### Source document
____________________

When we think about Taiji, it isn’t that important to get bent over backwards about it’s history, but in this article we will touch on what facts and possible fictions there are surrounding Taiji. I say Fictions, because some of its history may be just legends of old or maybe they are facts, who knows for sure.
Let’s talk about the oldest of its history, starting with Zhang Sanfeng. Zhang Sanfeng was a legendary Chinese Taoist who is said to have created Tai Chi / Taiji. Legend has is he had achieved immortality. According to various accounts, he was born in Shaowu, Nanping, Fujian during the Southern Song dynasty and lived for over 307 years until the mid-Ming dynasty.
Zhang Sanfeng is purported as having created the concept of neijia (內家) in Chinese martial arts, specifically taijiquan, a Neo-Confucian syncretism of Shaolin martial arts with his mastery of daoyin (or neigong) principles. On one occasion, he observed a bird attacking a snake and was greatly inspired by the snake’s defensive tactics. It remained still and alert in the face of the bird’s onslaught until it made a lunge and fatally bit its attacker. This incident inspired him to create a set of 72 taijiquan movements. He is also associated with the Taoist monasteries in the Wudang Mountains.

____________________

### Actions to take
(a) Decide whether each statement below agrees with the passage on Taiji's history. Answer yes or no for each, and quote the words of the passage that decide it. (i) Zhang Sanfeng is said to have been born in Fujian during the Southern Song dynasty. (ii) Zhang Sanfeng drew his inspiration from the bird's method of attack. (iii) The incident he observed led him to create a set of 36 taijiquan movements.
(b) Extend the passage on Taiji's history, picking up after its final sentence.

### Supplied information
____________________

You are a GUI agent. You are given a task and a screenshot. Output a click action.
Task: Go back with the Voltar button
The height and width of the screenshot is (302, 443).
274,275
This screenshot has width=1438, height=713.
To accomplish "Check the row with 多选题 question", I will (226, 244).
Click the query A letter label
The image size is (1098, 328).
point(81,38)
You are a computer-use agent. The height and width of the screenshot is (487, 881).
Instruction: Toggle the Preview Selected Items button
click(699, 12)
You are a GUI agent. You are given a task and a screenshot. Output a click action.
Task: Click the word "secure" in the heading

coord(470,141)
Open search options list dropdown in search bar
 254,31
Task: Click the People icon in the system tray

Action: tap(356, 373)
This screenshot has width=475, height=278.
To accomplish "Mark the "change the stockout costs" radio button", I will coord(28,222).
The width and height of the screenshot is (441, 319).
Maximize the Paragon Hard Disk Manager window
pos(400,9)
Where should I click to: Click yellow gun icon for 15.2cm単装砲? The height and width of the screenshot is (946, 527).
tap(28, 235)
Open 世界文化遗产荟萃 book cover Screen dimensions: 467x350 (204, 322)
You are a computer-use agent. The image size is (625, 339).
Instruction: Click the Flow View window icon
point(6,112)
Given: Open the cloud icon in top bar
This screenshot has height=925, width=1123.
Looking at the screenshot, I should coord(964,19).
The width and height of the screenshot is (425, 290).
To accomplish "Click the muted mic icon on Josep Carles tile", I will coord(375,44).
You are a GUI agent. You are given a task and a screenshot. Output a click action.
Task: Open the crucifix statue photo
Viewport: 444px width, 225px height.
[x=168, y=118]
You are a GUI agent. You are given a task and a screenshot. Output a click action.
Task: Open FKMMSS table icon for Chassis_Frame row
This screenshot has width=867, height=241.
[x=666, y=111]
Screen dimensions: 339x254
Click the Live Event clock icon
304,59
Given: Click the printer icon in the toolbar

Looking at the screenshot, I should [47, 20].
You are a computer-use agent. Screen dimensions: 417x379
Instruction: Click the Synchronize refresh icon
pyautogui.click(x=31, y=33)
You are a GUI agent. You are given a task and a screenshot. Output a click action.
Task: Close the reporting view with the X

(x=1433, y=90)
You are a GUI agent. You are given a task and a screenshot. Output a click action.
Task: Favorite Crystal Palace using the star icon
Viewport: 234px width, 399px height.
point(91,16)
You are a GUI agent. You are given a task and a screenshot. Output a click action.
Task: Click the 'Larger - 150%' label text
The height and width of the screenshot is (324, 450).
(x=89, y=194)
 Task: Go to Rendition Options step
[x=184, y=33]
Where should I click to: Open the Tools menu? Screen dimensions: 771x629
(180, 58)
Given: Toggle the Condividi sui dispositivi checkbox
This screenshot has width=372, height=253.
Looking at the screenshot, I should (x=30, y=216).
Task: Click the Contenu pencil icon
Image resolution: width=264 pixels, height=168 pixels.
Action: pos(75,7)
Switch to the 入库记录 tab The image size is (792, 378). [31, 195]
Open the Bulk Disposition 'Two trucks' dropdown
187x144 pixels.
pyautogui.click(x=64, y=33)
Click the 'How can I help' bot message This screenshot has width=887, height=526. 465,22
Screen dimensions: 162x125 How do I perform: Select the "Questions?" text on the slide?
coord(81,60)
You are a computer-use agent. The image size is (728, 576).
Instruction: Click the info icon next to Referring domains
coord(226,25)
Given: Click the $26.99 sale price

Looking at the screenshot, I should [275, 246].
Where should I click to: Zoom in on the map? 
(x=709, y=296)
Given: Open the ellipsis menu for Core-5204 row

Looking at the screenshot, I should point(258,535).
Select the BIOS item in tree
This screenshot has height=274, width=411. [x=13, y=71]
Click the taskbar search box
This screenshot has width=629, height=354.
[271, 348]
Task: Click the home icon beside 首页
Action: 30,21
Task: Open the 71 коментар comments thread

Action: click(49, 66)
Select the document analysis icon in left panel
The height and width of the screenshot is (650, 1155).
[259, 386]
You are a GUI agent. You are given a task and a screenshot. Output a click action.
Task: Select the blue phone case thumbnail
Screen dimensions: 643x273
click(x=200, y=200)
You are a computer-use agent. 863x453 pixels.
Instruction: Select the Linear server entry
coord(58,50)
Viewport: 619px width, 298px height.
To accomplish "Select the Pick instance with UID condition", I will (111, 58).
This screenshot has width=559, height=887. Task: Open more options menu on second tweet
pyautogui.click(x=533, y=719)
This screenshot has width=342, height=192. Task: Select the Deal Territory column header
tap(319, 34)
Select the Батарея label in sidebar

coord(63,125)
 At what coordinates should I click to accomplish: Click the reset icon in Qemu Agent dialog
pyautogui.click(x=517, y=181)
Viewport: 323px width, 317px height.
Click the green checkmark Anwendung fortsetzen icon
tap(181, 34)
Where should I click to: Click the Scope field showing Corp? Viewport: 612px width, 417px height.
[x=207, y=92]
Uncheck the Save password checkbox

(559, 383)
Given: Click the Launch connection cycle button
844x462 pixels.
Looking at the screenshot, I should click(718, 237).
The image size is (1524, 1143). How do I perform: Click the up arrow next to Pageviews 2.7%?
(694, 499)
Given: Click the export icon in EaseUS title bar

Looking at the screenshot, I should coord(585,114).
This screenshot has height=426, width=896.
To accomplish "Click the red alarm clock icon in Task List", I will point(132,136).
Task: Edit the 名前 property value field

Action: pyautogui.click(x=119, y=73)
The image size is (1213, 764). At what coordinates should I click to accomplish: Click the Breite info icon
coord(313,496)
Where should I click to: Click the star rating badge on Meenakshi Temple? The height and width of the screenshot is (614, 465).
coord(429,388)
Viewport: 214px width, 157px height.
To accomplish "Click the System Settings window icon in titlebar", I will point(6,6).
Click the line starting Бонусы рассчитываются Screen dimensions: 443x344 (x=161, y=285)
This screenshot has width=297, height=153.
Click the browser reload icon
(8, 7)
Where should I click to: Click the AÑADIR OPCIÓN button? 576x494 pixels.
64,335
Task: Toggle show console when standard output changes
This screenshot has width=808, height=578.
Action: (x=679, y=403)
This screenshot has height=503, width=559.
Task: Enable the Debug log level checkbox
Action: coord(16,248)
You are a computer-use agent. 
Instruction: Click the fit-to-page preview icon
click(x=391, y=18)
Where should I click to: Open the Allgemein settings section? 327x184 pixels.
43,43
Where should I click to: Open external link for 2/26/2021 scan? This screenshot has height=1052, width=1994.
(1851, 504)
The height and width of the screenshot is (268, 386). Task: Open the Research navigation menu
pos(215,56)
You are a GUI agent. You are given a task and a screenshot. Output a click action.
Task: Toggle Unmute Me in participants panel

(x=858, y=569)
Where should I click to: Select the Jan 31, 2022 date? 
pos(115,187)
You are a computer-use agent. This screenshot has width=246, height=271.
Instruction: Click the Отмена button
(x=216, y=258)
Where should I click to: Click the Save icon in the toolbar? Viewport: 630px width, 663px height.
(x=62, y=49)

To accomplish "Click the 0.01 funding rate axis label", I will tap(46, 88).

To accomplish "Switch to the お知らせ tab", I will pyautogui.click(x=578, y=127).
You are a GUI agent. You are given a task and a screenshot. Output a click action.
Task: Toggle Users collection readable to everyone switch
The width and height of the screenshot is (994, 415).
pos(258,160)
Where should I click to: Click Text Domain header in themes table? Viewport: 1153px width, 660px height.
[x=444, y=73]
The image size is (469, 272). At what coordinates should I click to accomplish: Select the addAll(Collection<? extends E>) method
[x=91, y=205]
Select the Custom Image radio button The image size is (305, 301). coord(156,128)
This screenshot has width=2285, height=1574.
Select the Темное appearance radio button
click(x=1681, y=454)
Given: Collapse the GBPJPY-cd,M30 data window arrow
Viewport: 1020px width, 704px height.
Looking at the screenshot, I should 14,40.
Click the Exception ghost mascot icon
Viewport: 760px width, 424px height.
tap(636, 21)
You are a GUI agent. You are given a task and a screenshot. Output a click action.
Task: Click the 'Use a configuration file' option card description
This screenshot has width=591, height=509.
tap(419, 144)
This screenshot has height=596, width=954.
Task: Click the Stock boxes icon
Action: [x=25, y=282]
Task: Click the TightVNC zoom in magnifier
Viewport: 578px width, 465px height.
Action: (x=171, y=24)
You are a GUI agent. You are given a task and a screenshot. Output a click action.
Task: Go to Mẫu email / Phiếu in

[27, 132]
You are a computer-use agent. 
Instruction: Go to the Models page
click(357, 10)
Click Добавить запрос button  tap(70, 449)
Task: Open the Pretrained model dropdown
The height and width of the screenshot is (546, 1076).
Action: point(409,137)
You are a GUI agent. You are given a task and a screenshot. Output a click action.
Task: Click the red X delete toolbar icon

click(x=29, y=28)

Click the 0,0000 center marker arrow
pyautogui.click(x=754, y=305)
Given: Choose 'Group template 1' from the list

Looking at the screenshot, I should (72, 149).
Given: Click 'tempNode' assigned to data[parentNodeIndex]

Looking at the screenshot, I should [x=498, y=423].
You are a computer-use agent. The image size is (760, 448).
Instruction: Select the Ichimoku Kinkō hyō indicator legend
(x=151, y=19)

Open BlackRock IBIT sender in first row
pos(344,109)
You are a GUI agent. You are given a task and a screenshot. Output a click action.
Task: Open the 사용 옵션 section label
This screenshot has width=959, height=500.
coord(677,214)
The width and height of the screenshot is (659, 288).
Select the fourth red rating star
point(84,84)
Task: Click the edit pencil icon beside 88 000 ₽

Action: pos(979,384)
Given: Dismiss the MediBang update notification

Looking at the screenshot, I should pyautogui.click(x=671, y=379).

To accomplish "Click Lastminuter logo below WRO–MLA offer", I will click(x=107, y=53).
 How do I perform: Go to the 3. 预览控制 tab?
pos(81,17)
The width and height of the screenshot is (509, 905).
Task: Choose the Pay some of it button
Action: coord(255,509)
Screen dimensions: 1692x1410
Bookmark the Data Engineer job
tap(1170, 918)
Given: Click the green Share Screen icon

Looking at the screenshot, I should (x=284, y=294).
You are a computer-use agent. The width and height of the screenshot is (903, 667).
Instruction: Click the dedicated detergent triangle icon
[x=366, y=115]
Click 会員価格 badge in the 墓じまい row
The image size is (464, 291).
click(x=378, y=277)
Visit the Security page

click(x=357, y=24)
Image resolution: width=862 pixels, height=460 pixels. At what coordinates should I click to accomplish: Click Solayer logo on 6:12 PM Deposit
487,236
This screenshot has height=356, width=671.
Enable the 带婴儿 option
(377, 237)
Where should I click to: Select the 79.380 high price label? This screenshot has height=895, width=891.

____________________

### Responses for each task
(a)
(i) Yes: "he was born in Shaowu, Nanping, Fujian during the Southern Song dynasty"
(ii) No: "was greatly inspired by the snake’s defensive tactics"
(iii) No: "This incident inspired him to create a set of 72 taijiquan movements."

(b)
Huang Zongxi’s Epitaph for Wang Zhengnan (1669) gave Zhang Sanfeng credit for the development of a Taoist “internal martial arts” style, as opposed to the “external” style of the Shaolin martial arts tradition. Stanley Henning’s article, Ignorance, Legend and Taijiquan, criticised the myth that Zhang Sanfeng created taijiquan and cast doubt on whether Zhang really existed.
Zhang Sanfeng was also an expert in the White Crane and Snake styles of Chinese martial arts and in the use of the jian (double-edged Chinese sword). According to 19th century documents preserved in the archives of the Yang and Wu-styles taijiquan families, Zhang Sanfeng’s master was Xu Xuanping, a Tang dynasty Taoist poet and daoyin expert. The taijiquan families who honour Zhang Sanfeng as the creator of taijiquan traditionally celebrate his birthday on the ninth day of the third month in the Chinese calendar.
Chen Family Taiji
As for the origin and nature of modern Chen-style taijiquan, documents from the 17th century indicate the Chen clan settled in Chenjiagou (Chen Village, 陳家溝), Henan province, in the 13th century and reveal the defining contribution of Chen Wangting (陈王庭; 1580–1660). It is therefore not clear how the Chen family actually came to practise their unique martial style and contradictory “histories” abound. What is known is that the other four contemporary traditional tai chi styles (Yang, Sun, Wu and Woo) trace their teachings back to Chen village in the early 1800s.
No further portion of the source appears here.